There was an article in the NY Times a few days ago discussing the organ shortage and giving some proposals (article here). I meant to blog about it, but my life has been pretty busy at the moment so I haven’t gotten around to it. However, Sigrid Fry-Revere of the Cato Institute wrote about the particular article today. Says Fry-Revere:
The organ shortage can only be solved by increasing, not decreasing, the control people have over the disposition of their organs. Only an increase in liberty, not a restriction of liberty, has any chance of solving the organ shortage. New and innovative ways to motivate individuals to donate, including the option of compensation for donation both in the case of deceased and live organ donation, are what we need, not new ways to take organs without people’s consent.

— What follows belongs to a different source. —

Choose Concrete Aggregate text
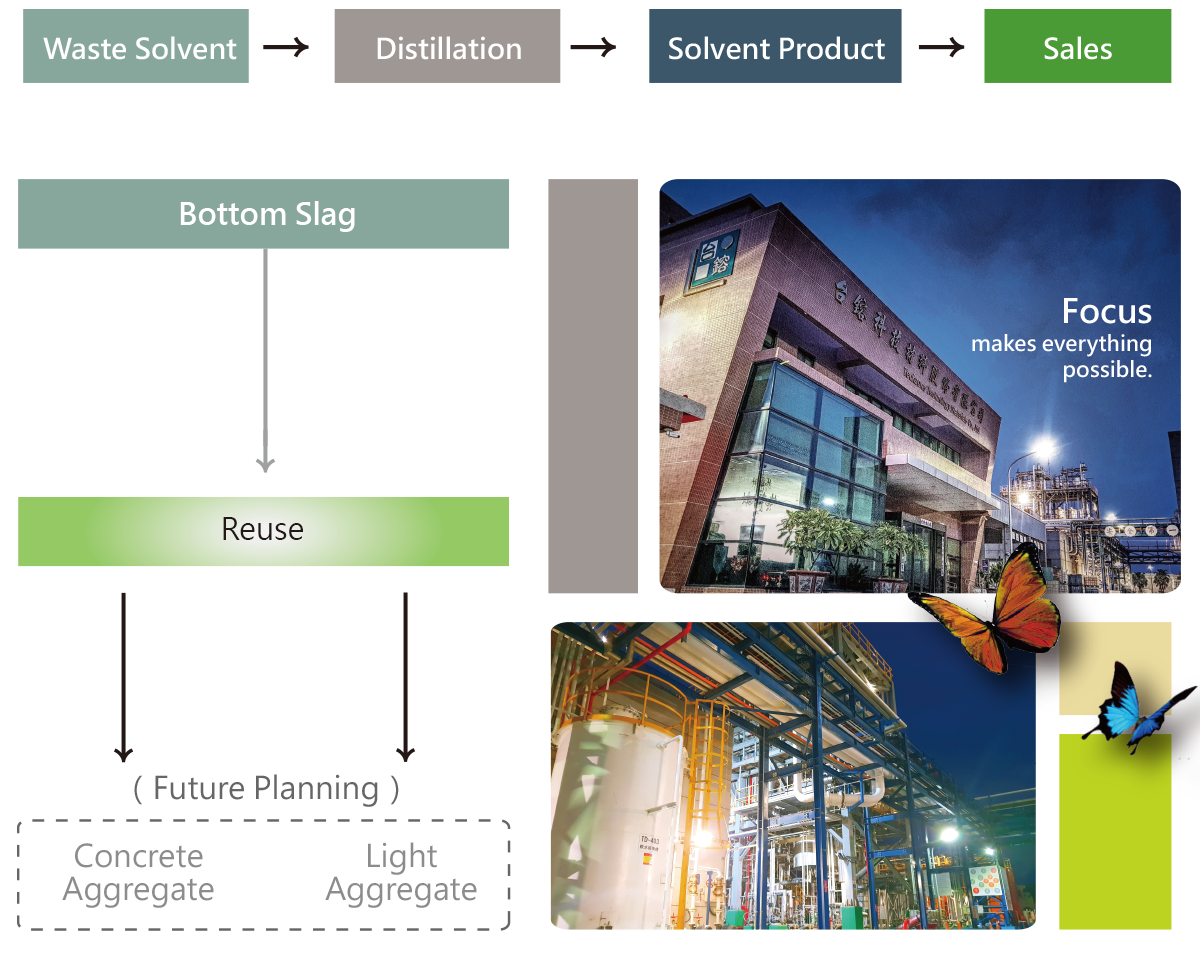 coord(138,873)
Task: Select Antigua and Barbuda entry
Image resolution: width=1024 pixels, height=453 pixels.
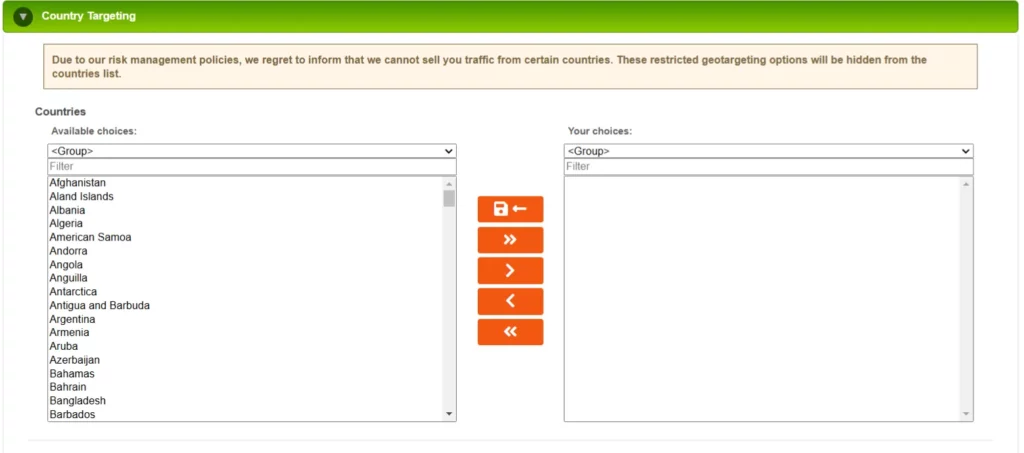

One option Brody discusses is donation after cardiac arrest. There is nothing wrong, in principle, with retrieving organs after cardiac arrest, but what defines death and when to give up on a patient are not decisions that should be motivated by a need for organs. It is never appropriate for a doctor to alter how he treats one patient in order to provide an organ to save another patient. Just last month, a San Francisco transplant surgeon was charged with three felonies for allegedly hastening the death of a patient in an attempt to harvest his organs.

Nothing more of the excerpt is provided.